Can you format the items below as a numbered list, one line per entry and no blank lines?

__Records shown__.
= = =

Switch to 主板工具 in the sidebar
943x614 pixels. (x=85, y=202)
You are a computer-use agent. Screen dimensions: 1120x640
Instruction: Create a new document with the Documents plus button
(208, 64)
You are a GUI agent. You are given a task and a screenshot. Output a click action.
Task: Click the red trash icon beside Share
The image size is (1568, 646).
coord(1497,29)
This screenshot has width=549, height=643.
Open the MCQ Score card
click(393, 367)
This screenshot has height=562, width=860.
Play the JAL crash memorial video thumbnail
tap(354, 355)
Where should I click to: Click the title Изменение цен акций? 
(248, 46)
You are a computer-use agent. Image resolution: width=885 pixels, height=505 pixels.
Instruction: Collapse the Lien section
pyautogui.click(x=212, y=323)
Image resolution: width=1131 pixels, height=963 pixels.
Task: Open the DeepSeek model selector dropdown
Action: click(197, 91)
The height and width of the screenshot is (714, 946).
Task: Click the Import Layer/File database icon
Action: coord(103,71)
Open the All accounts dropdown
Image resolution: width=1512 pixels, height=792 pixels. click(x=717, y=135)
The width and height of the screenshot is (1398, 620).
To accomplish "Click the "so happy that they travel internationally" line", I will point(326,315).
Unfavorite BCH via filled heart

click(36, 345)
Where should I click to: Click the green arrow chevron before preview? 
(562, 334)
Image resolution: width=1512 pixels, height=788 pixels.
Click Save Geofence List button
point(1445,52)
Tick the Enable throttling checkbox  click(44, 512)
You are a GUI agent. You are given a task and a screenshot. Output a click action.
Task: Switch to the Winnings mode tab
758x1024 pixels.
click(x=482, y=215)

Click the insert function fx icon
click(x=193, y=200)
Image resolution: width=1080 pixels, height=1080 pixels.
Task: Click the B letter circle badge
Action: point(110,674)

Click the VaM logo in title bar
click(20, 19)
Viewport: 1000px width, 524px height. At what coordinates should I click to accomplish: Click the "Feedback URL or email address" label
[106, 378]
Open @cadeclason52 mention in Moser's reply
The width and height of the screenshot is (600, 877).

= = =

__Response__.
1. Switch to 主板工具 in the sidebar
2. 943x614 pixels. (x=85, y=202)
3. You are a computer-use agent. Screen dimensions: 1120x640
4. Instruction: Create a new document with the Documents plus button
5. (208, 64)
6. You are a GUI agent. You are given a task and a screenshot. Output a click action.
7. Task: Click the red trash icon beside Share
8. The image size is (1568, 646).
9. coord(1497,29)
10. This screenshot has width=549, height=643.
11. Open the MCQ Score card
12. click(393, 367)
13. This screenshot has height=562, width=860.
14. Play the JAL crash memorial video thumbnail
15. tap(354, 355)
16. Where should I click to: Click the title Изменение цен акций? 
17. (248, 46)
18. You are a computer-use agent. Image resolution: width=885 pixels, height=505 pixels.
19. Instruction: Collapse the Lien section
20. pyautogui.click(x=212, y=323)
21. Image resolution: width=1131 pixels, height=963 pixels.
22. Task: Open the DeepSeek model selector dropdown
23. Action: click(197, 91)
24. The height and width of the screenshot is (714, 946).
25. Task: Click the Import Layer/File database icon
26. Action: coord(103,71)
27. Open the All accounts dropdown
28. Image resolution: width=1512 pixels, height=792 pixels. click(x=717, y=135)
29. The width and height of the screenshot is (1398, 620).
30. To accomplish "Click the "so happy that they travel internationally" line", I will point(326,315).
31. Unfavorite BCH via filled heart
32. click(36, 345)
33. Where should I click to: Click the green arrow chevron before preview? 
34. (562, 334)
35. Image resolution: width=1512 pixels, height=788 pixels.
36. Click Save Geofence List button
37. point(1445,52)
38. Tick the Enable throttling checkbox  click(44, 512)
39. You are a GUI agent. You are given a task and a screenshot. Output a click action.
40. Task: Switch to the Winnings mode tab
41. 758x1024 pixels.
42. click(x=482, y=215)
43. Click the insert function fx icon
44. click(x=193, y=200)
45. Image resolution: width=1080 pixels, height=1080 pixels.
46. Task: Click the B letter circle badge
47. Action: point(110,674)
48. Click the VaM logo in title bar
49. click(20, 19)
50. Viewport: 1000px width, 524px height. At what coordinates should I click to accomplish: Click the "Feedback URL or email address" label
51. [106, 378]
52. Open @cadeclason52 mention in Moser's reply
53. The width and height of the screenshot is (600, 877).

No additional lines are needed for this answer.